CL: When I ended my recent residency at Pangea [in the East Village] the folks there gave me this poster that they all signed with messages. And because I have such sentimental feelings about that place and the staff, I hung it up in my living room. I never do things like that. So I'm staring at this poster and that's when I realized: This isn't me; this is a character.

RB: So who is this character?

CL: She's a heart-warrior. All the things I wish I could be. It's like a century plant. It grows for 100 years, and then it gets this gigantic flower, and the flower is magnificent. After the flower goes to seed, the plant dies. And the seeds grow more flowers. No--it's called a silver sword--y'all can Google it. Basically, what I'm saying is that I'm a late bloomer. I'm a poster child for the late bloomer.

RB: There's something very powerful in that.

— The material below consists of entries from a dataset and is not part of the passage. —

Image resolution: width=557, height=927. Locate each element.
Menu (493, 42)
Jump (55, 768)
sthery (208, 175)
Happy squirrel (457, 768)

CL: I'm ready for my close up with my bloom. Maybe a close up of the stamen, like a Georgia O'Keefe painting. Do people whack off to Georgia O'Keefe flowers? Great actors shed themselves and become something else. I like the notion of being something better than me. It's liberating! I never get tired of that moment when the artist is backstage waiting to go on, and then the door opens and they go out. I find that moment to be very sexy. If we take that sexual analogy further, the org*sm is all about losing control. Being a good sexual partner is about surrender, and that's the moment of surrender--the waiting. You hear yourself introduced, and then that split second when you're here and all of a sudden you're there.

Carol Lipnik performs tonight with Matt Kanelos and Kyle Sanna at Joe's Pub, 7 pm. Lipnik and Kanelos will be back at Pangea (178 2nd Avenue, NYC) for a weekly residency on Sunday nights, starting April 3 at 7:30 pm.